День курился среди тонких, кривых стволов сухостоя, как жёлтая сера.
Неподвижно стоит журавль, клюв и длинные, красные ноги вморожены в блестящий лёд.
Люди падают у нас за спиной — и мы видим это, у нас на затылке появились глаза.
Внезапно девушка останавливается:
— Мне надо вернуться туда, к той кочке. Я потеряла перстенёк.
Я не успел её удержать, её ладонь выскользнула из моей, как белый голубь.
Я остался один.
Один, как впаянный в лёд журавль.
Кто-то из моих товарищей упал, кто-то скрылся в лесной глуши.
Я кричу: «Ау!» Нюхом, как волк, пытаюсь уловить её дыхание, мечусь, босой, туда-сюда, и — раз! — проваливаюсь по шею в бочаг.
День погас, как спичка. Лишь маленький красноватый огонёк еще недолго тлел на её конце, освещая горизонт.
И ночь напала, как скорпион.
Назавтра, блуждая наугад, я набрёл на ту самую кочку. Но от девушки осталось меньше, чем от сновидения. Я еле выбрался из топей и дотащился до леска — заселённого одними берёзами.
Опьянённый сомнением и верой, я вырвал из земли камень и начал колотить им по стволу обнажённой берёзы, самой старой в роще. Удар, ещё удар, ещё, ещё, пока эхо не подхватило их звук, глухой, как раскаты далёкого грома. Камень раскрошился вместе с последними мыслями. И тогда мне явился образ — возник среди высоких, ободранных берёз, словно одна из них превратилась в человека.
Сначала появились зрачки — солёный янтарь, только из моря.
Затем — растрёпанная голова в терновом венце.
Вокруг шеи змея.
Одежда изношена, порвана — развевающиеся лохмотья.
Под ними — голое тело в язвах, алых, как маки.
— Эй, кто ты? Невеста болотного царя?
Змея покачала головкой; нет.
Видение приблизилось.
И вдруг — в левой руке сверкнул перстенёк, тот самый перстенёк с кровавой каплей рубина.
…И с тех пор, когда во сне, где звуки бродят, как люди, мне является песня, выстраданная, любимая, а едва проснусь, исчезает, как та моя милая девушка на болотах, — я начинаю бить камнем слов в своё сердце и бью, покуда камень не раскрошится, покуда я с последним вздохом не упаду наземь. Бывает, в такую минуту исчезнувшая песня приходит ко мне наяву, нагая и окровавленная, но с золотым перстеньком любви, — и улыбается сквозь слёзы.
Памяти тулупчика
Став тулупчиком, ты остался ягнёнком.
Мама за мешочек соли купила тебя у столетнего киргиза, чтобы сделать мне подарок на седьмой день рождения, и — словно мамино дыхание перетекло в моё тело, и — словно я надел живое солнце… Через снега маршировали косоглазые, располосованные кинжалами дни. В тебе я сочинил свой первый стишок — снеговика. Бесплотным духом становился я, накинув твои крылья. Казался себе невидимым. Семь лучезарных голубей приносили меня домой.

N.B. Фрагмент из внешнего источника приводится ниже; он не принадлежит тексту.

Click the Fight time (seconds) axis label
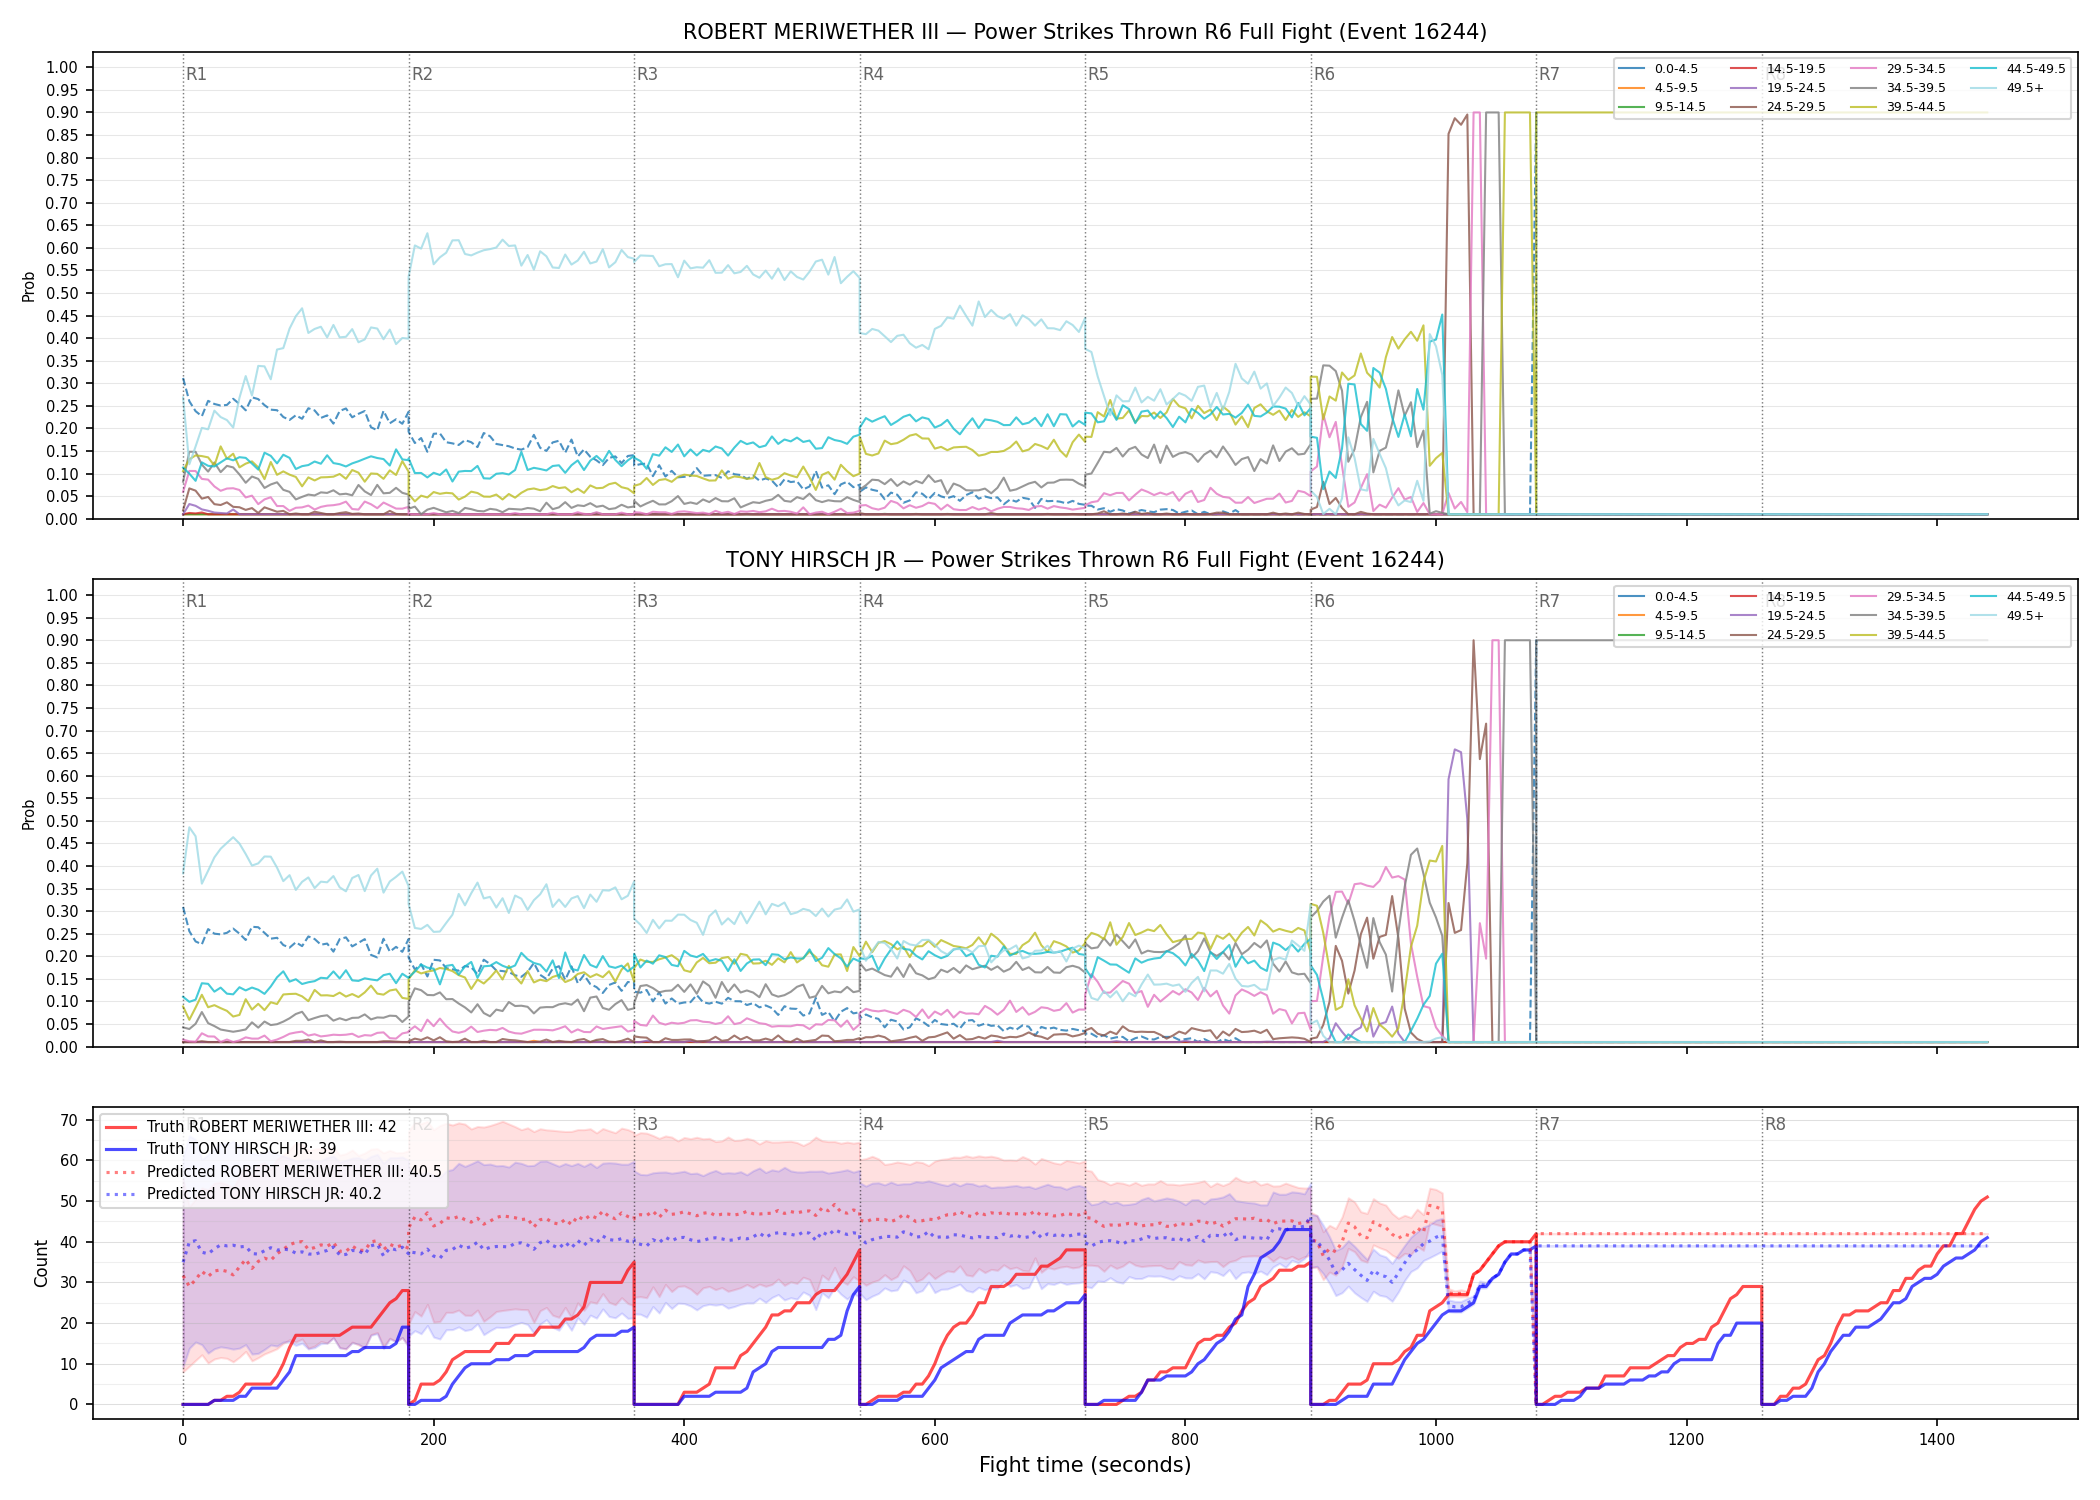2100x1500 pixels. tap(1085, 1465)
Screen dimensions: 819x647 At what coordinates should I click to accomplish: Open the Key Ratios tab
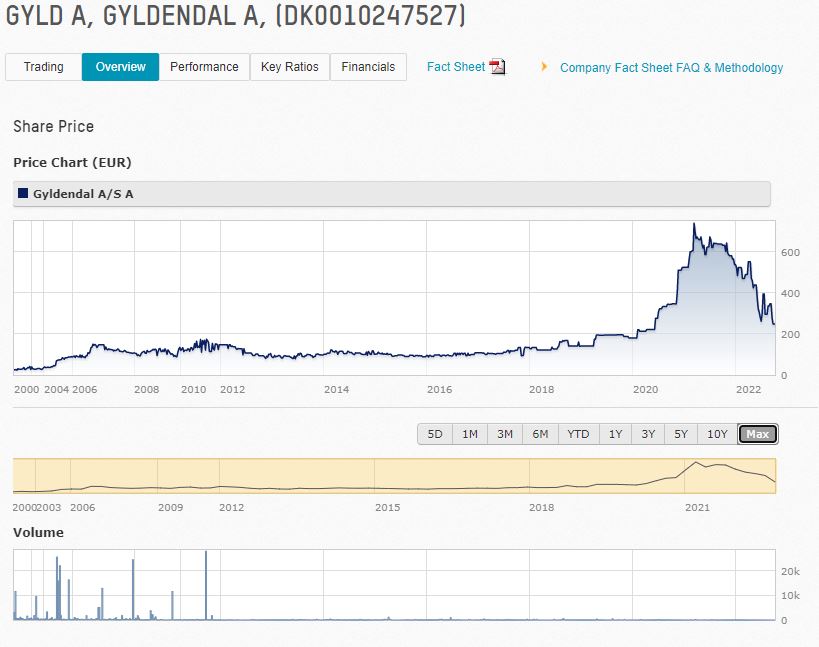point(290,67)
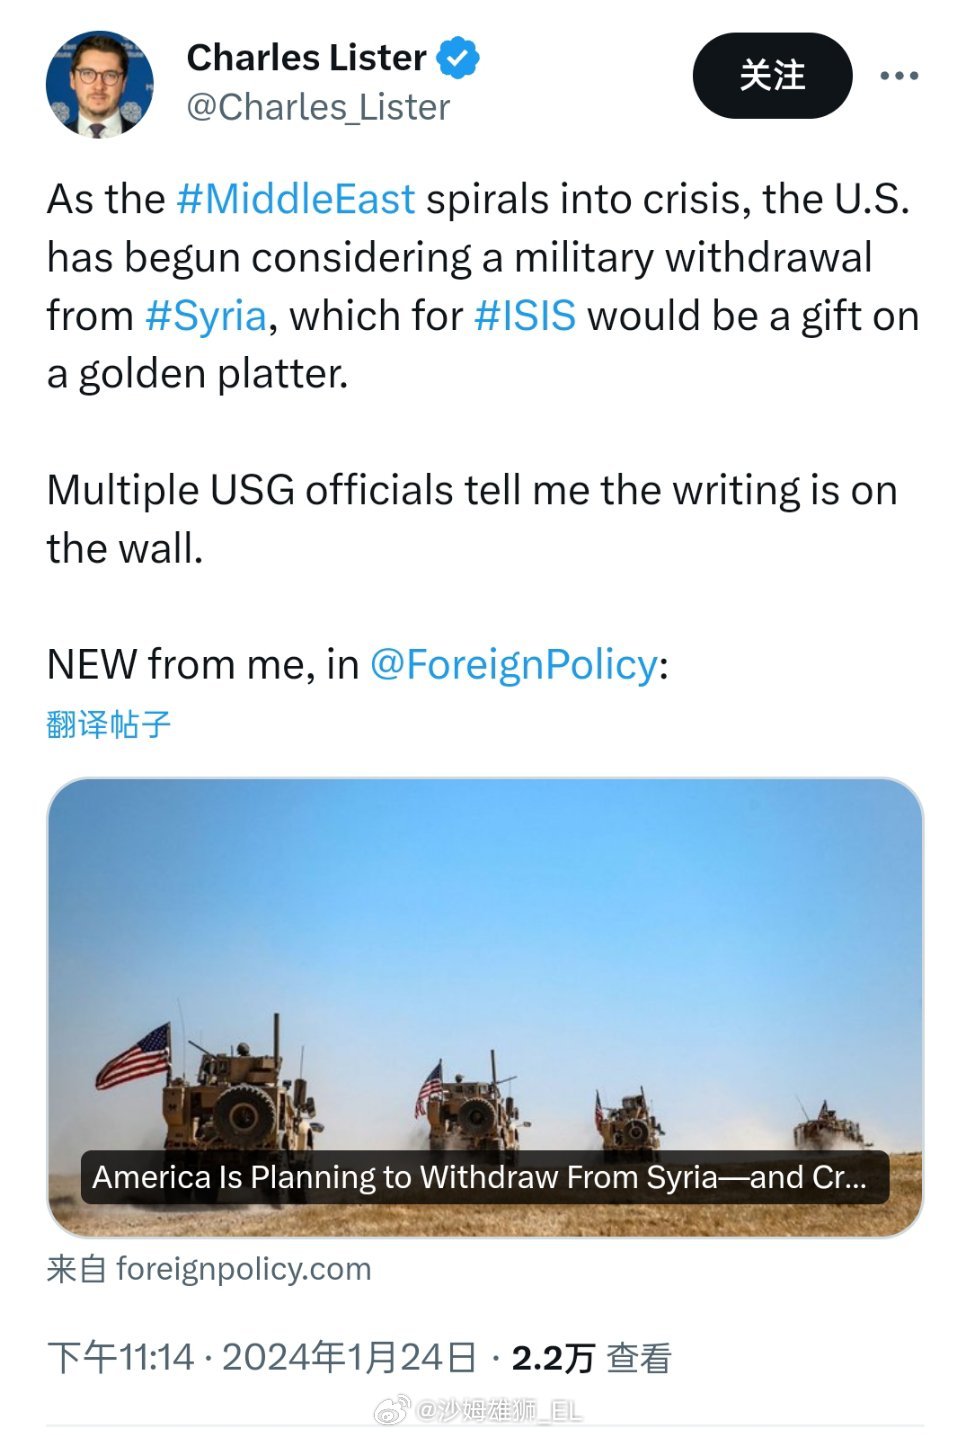Viewport: 959px width, 1435px height.
Task: Click the Weibo logo in the watermark
Action: coord(392,1410)
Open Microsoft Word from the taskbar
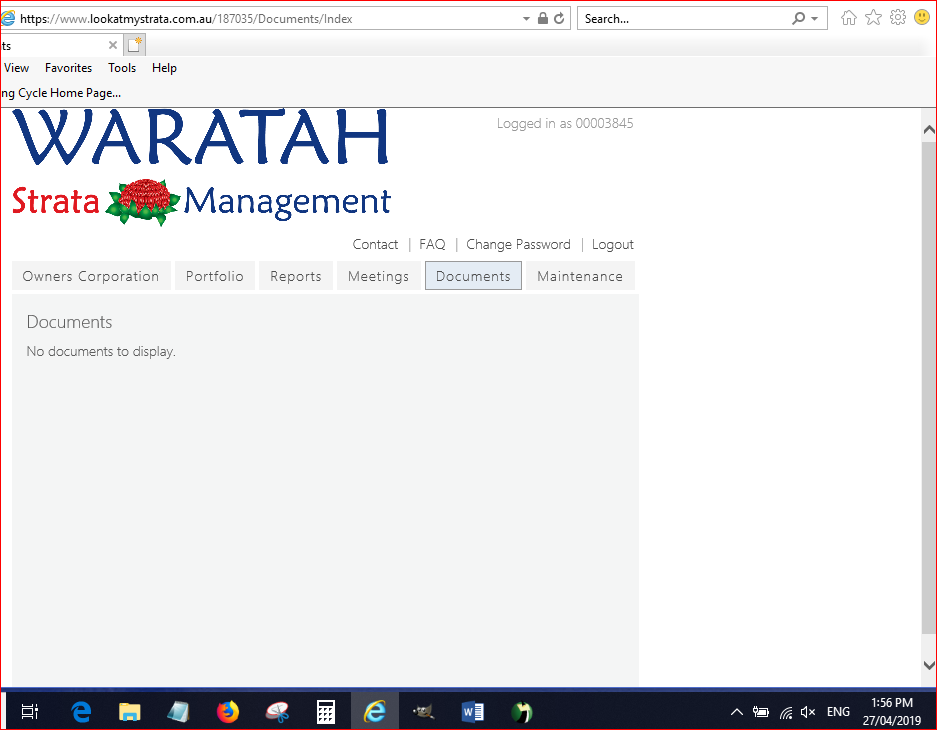937x730 pixels. click(472, 712)
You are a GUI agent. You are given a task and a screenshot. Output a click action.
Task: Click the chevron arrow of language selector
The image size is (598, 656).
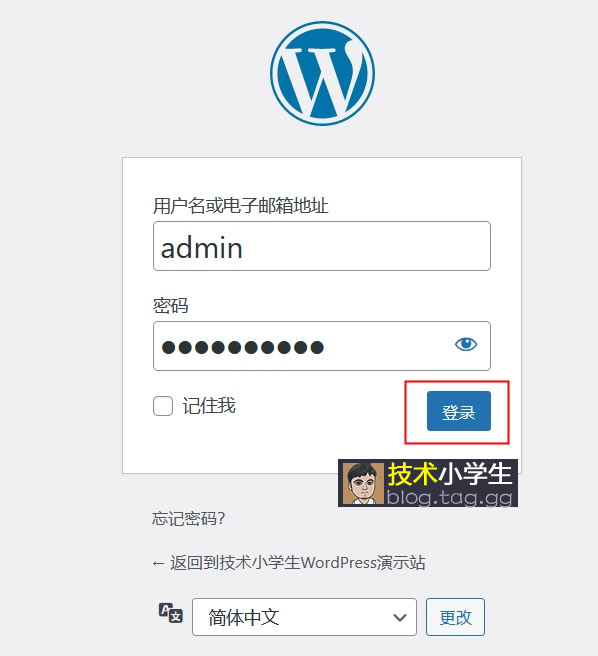point(400,618)
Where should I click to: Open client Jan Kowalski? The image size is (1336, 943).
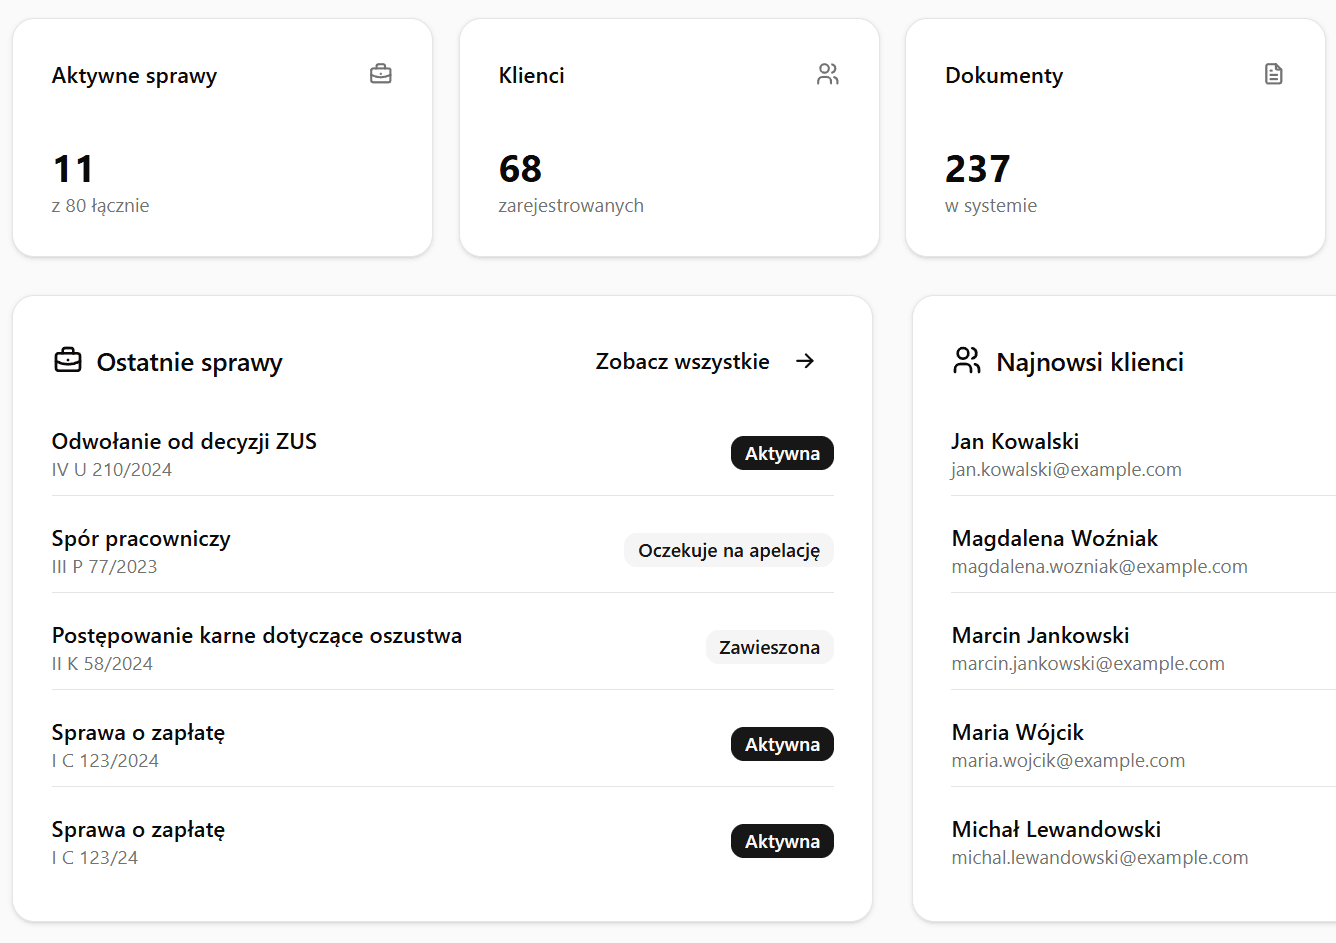click(1015, 441)
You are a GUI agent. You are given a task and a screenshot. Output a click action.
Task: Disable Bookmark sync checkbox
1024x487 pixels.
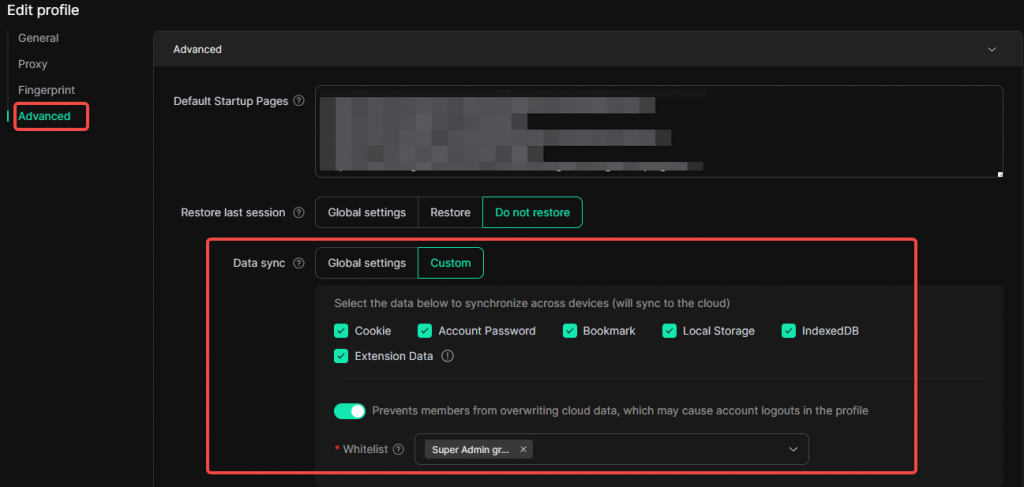click(570, 331)
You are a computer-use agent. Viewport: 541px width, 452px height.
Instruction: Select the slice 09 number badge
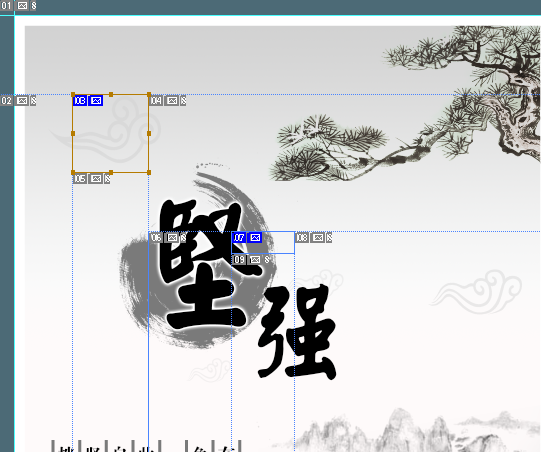coord(239,259)
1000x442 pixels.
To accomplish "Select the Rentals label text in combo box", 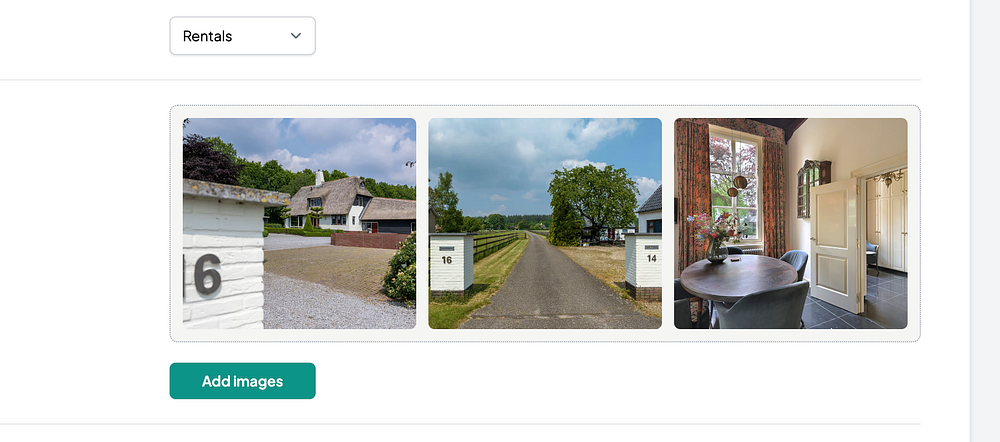I will (207, 36).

Ты сопровождал меня через времена и страны мелодией детства — тёплая скрипочка.
Видел, как царапнула меня Полярная звезда…
Когда я вырос из тебя, ты отказался от рук — остался без рукавов, чтобы продлить нашу дружбу.
Тебе, тулупчик, я доверял свои листки, которые исписывал в лунном свете кривыми строчками, скачущими, как танец пьяницы на снегу.
А потом, когда моя голубятня исчезла вместе с облаками, кто ещё, кроме тебя и стаи ран, меня провожал!..
Когда моё лицо превратилось в прищемлённый палец, ты не дал фиолетовому льду сковать мою улыбку.
А однажды, в лесу, над замурованными в лёд змеями, у женщины начались схватки… И в тебе, в твоём тёплом гнезде, укрылось бледно-голубое дитя — голубое, как ты.
А в другой раз — набросив тебя на голые плечи, я через поле боя скакал на лошади к восходящему солнцу.
Снег — ясное вечернее небо. Конь — гимн, летящий над снежным покровом. Из раны на его жилистой шее падают золотые рыбки. Мои рёбра вжались в его рёбра. Кожа не нужна. И ты тоже не нужен, или ты ощутил накал борьбы и, как взгляд, исполненный голубой мудрости, опустился в снег?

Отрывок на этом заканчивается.